The IDs in the ConditionID field will appear automatically as you enter the condition status in each row. (See Figure 5.)

 

> Creating Relationships Between Tables
Now that all of our tables are created, named and saved, the final step is to define any relationships that exist between tables. In our scenario, I did a lot of planning. This included looking at information that would be common between tables. I found several relationships. One such relationship exists between the Inventory ID field in the Status table and the Serial Number field in the Inventory Details table. If I link the Serial Number field to the Inventory ID field, I can quickly access additional information about a product (such as the type of hardware it is or who the manufacturer is) even though that information is not in the Status table.

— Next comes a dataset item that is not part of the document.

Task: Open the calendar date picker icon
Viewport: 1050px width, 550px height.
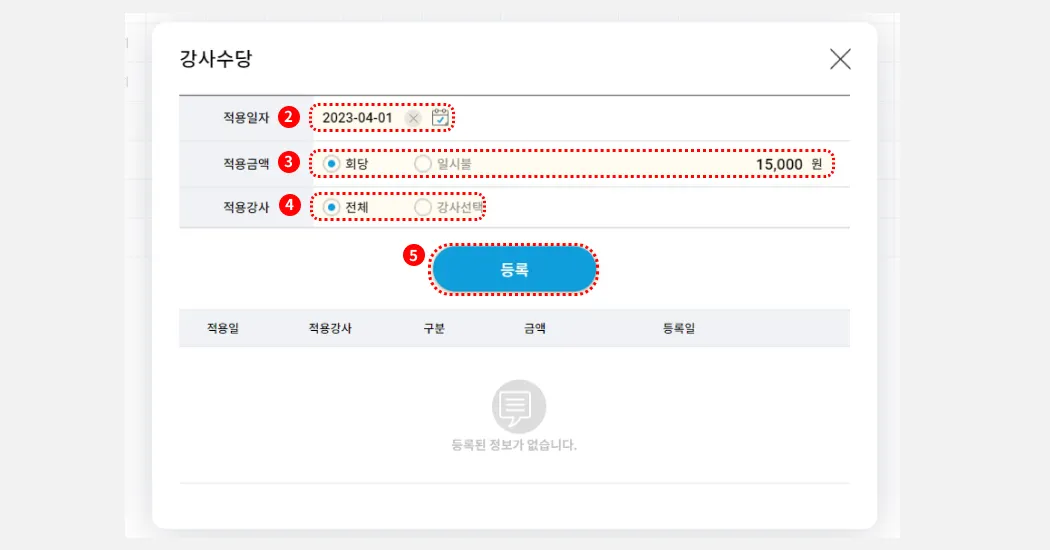Action: (440, 118)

So, let's link these two fields together: Start from the main Base window and select Tables from the column on the left. Now click Tools | Relationships. Select Insert | Add Tables. A window will open displaying all the tables you've created. Select each table you'd like to add and click Add. When all tables have been added, click Close.

Now you can see small windows representing each table. The fields in each table will be listed. Now, click and drag the Serial Number field in the Inventory Details to the Inventory ID field in the Status table. (See Figure 6.) A line will appear between the two windows showing the relationship. (See Figure 7.) In this case, the relationship is one to one. In other cases, you may have a one to many relationship.

 

Create as many relationships as exist between the tables in your database, then click Save. Close the relationships window to return to the main screen.

> Is the Table Finally Set?
Depending on the type of database you are building, creating tables can take anywhere from an hour to a few days. You might even wonder if you'll ever finish. Eventually you will. And although you haven't entered any data, you're more than halfway through the process of building a database. If you plan well, your tables will be specific, informational and easily accessible through a variety of relationships. The real power of Base is in the tables. So, take a break and gear up for the next step—filling those tables with data. We'll tackle that in the next article.

> What Exactly Are Field Types and Properties Anyway?
Setting a field type allows you to make the most of the data in each field. In our scenario, for example, the Status table includes fields for the User ID (a numeric value), the Purchase Date (a date value), the Condition (a text value), and the Cost to Upgrade (a numeric value in the form of currency with a decimal point).

Selecting the proper corresponding field type allows you to set other important values for the field.

For example, in the Status table, I created a Cost to Upgrade field. I then tabbed over to the Field Type column and clicked the drop-down arrow for a list like the one shown in (See Figure 8.).

I selected Decimal from the list, at which point, the options in the Field Properties pane changed. I selected the option to require an entry in this field. (After all, what's the point of running a cost analysis later if the costs have never been entered?) I set a length for the field data. The length I chose was 50, though I would never use that many characters for this field. I then indicated how many decimal spaces I wanted and clicked the box to the right of the Format example field. This allowed me to specify that this field would contain currency data. (See Figure 9.)

 

I also specified how I wanted the figure to look and unchecked the option to display negative numbers in red. When I was finished, I clicked OK, saved the table, and closed the Design view.